THE MINORITY SHAREHOLDER “OPPRESSED” BY THE MAJORITY

The small, closely-held corporation is in many ways a conceptual hybrid.  It has many attributes in common with large, publicly traded corporations, such as legal “personhood,” independent life and limited liability for its shareholders.  On the other hand, the small closely-held corporation also has many attributes in common with partnerships, such as limited transferability of shares, possible obligations to provide services to the company or employment to a shareholder, and possible requirements to invest more in the company.  Additionally, the shareholders in a close corporation usually know each other and work together.  This introduces the personal element.

In a large publicly-traded company, majority rules.  The shareholders elect directors who appoint officers and engage managers to run the company.  A shareholder who holds a controlling interest can pretty much dictate how the company is run.  If a non-controlling shareholder doesn’t like it, or believes that the return on his investment is inadequate, or wants to make some kind of political statement, he is free to sell his shares on the open market and invest somewhere else.

For the unhappy minority shareholder in a closely-held corporation, however, the options are limited.  His shares are not readily transferable, either because there is a shareholders agreement which places restrictions on transfers, or there is simply no market for the shares, or both.  He may be unhappy because he does not agree with  decisions taken by the majority pertaining to  employment, distributions, business opportunities, a merger or acquisition, purchase of sale of company assets, or the general running of the company.  Without some kind of protection, he is at the mercy of the majority who may engage in actions which unfairly deprive him of the benefit of his investment, terminate his employment and make his life miserable.

In New Jersey, both the legislative and judicial branches have stepped in to protect oppressed minority shareholders.  Judge-made law has developed through precedents over time to articulate a fundamental principle – that controlling shareholders in a close corporation have a fiduciary duty to minority shareholders.  The fiduciary standard is a very high one – it is sometimes described as requiring that the fiduciary use the same care and attention in protecting the other party as he uses to protect and care for his own interests.  Judges use this principle, as well as others, to require that majorities treat minority holders fairly.

The New Jersey Business Corporation Act (BCA) also provides for protection of minority shareholders in a close corporation, which it defines as one having 25 or fewer shareholders.  The statute and its remedies come into play when there is a shareholder or director deadlock which renders the company unable to function, or when the controlling shareholders have acted fraudulently or illegally, mismanaged the company, abused their authority or acted oppressively or unfairly toward minority shareholders.  Needless to say, reasonable people may differ as to what is oppressive or unfair.

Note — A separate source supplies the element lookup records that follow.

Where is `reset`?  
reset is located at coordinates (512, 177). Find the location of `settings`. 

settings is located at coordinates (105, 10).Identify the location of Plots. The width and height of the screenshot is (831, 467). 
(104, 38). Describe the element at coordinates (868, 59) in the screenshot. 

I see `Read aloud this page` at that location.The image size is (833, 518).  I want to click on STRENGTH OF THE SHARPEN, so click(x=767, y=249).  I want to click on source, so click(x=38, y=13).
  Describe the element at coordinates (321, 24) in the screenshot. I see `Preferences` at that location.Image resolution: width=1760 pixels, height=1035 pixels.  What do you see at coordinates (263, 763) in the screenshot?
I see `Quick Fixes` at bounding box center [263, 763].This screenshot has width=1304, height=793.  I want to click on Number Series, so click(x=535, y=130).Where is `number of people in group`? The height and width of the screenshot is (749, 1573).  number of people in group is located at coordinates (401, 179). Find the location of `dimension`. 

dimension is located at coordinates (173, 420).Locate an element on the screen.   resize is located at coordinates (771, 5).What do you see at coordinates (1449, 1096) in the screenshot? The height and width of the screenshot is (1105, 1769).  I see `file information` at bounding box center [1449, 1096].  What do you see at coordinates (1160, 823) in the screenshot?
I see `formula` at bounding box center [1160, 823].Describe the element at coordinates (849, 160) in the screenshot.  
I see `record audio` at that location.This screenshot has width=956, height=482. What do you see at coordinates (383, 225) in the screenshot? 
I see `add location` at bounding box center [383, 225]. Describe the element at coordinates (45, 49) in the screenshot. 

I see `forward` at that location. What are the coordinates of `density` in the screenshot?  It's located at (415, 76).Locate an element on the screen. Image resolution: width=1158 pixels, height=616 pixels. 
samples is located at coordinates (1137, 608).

In applying and interpreting the statute, courts refer to principles, including the fiduciary standard, as they have been developed in case law.  Part of the analysis is consideration of the expectations of the parties when they set up in business together.

It is important to note that every disagreement among shareholders does not amount to deadlock, let alone abuse or oppression.  The actions of those running the company are entitled to some degree of deference under the “business judgment rule,” which may permit the majority to make decisions in the best interest of the company as a whole, even if a minority shareholder is disadvantaged.  Again, this requires judicial interpretation.

Both the BCA and traditional common law provide remedies in the event of deadlock or oppression.  Under the BCA, a court may order the dissolution of the company, the appointment of a director or custodian, or the buying or selling of shares among shareholders.  Under traditional fairness principles, the court may also fashion a remedy based the particular circumstances of the case, even if the BCA does not specifically authorize it.

It’s impossible for people going into business together to avoid all possibility of deadlock or oppression – nobody can predict the future.  A well-drafted shareholders agreement, however, can go a long way toward reducing the chances of a distracting, costly and potentially destructive battle among shareholders.

DISCLAIMER –  This article is for general information only and is not intended to provide legal advice or to address specific legal problems.  This article does not create an attorney-client relationship.  For legal advice concerning business arrangements and all other legal matters, consult an attorney.